Disenfranchised grief is a type of grief that a majority of people stigmatize and/or don’t feel comfortable talking about. This can include suicide, pet loss, death from an overdose, and other losses that aren’t considered mainstream. Dr. Gloria Horsley interviewed Dr. Ken Doka at the Association for Death Education and Counseling (ADEC) conference to talk about disenfranchised grief in American culture. Dr. Doka is a professor and consultant to the American Hospice Foundation. He’s written and spoken about disenfranchised grief for years, and is a leading expert in the field.

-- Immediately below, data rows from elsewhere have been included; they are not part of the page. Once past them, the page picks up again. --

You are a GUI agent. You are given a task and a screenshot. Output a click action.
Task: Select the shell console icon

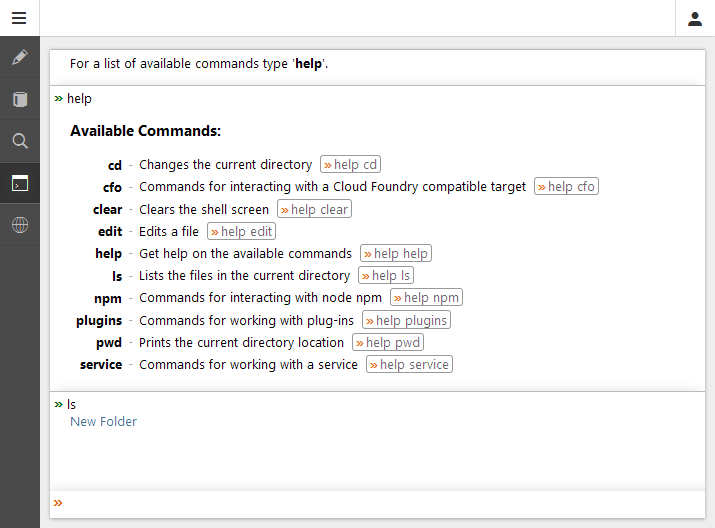[20, 183]
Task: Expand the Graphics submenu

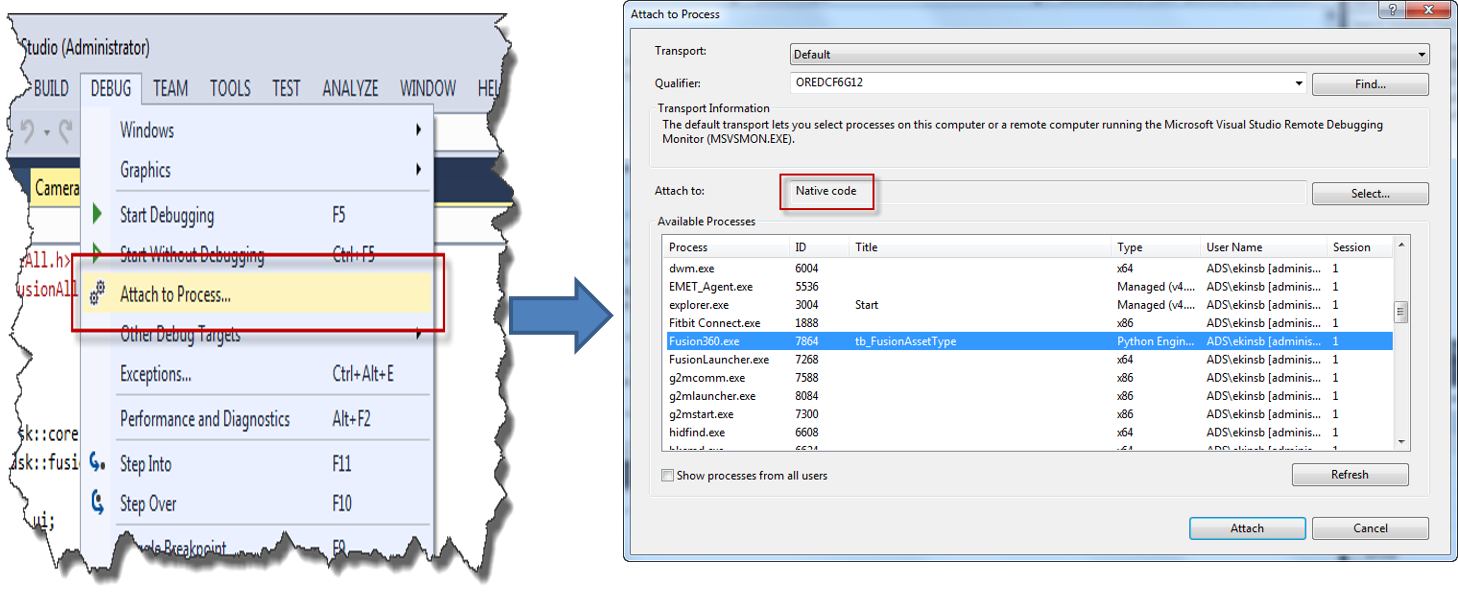Action: (417, 170)
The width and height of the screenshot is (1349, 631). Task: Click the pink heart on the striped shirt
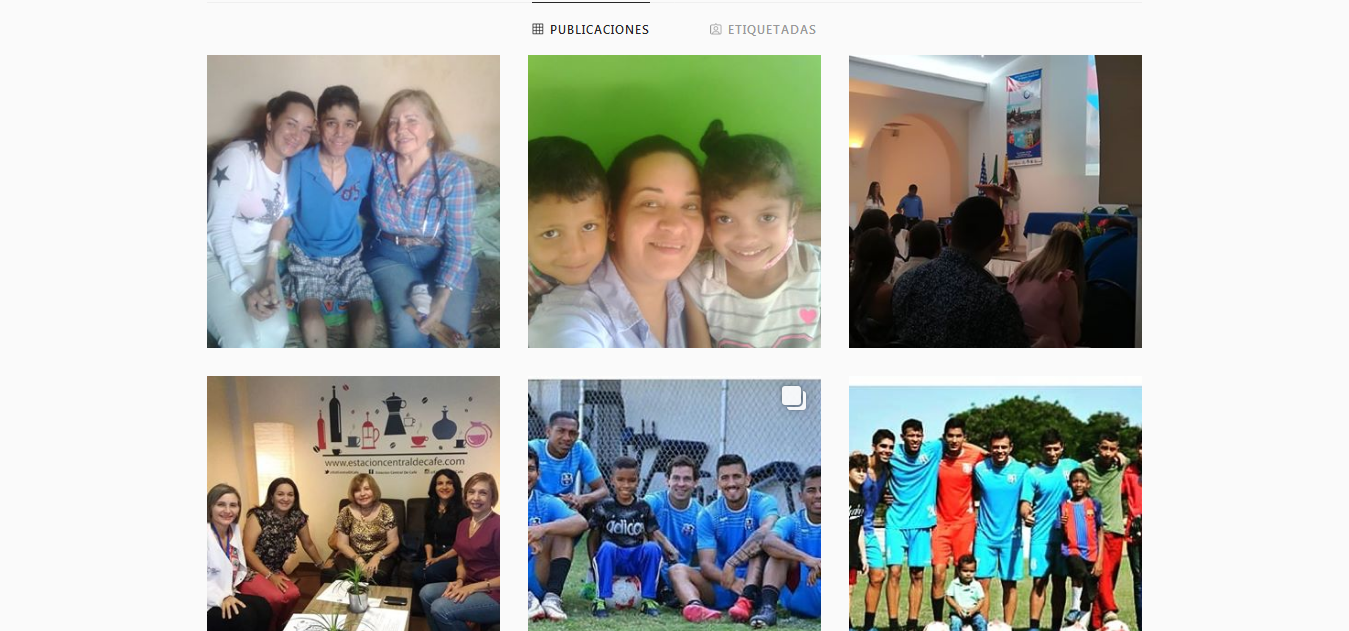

It’s a loss where you’re experiencing grief, but you don’t get the normal kind of support that most people get. There can be many reasons for this lack of support. A lack of validation might stem from a lack of understanding. “Why would you grieve an ex-spouse?” he asks. However, sometimes it’s the griever as well as the grief that aren’t recognized. Sometimes it can even be the griever who disenfranchises themselves, such as when a child dies of AIDS. Certain deaths are simply disenfranchising.
Types of Grievers
People who are more emotional may not be disenfranchised early in the process, but may be later. Those who grieve actively may have the reverse experience. If you feel disenfranchised, try to understand what’s stopping you from getting support. Where should the empathy be coming from? Do people not understand? Are you not reaching out for support? It may be that the griever needs to take control of their own support. Saying “I need your help” might be necessary.
Asking for support can be challenging, and grievers don’t want to feel like a burden. However, you likely have many people in your life who want to help but don’t know how. Ask them, tell them, and show them. You’ll be surprised by the reaction.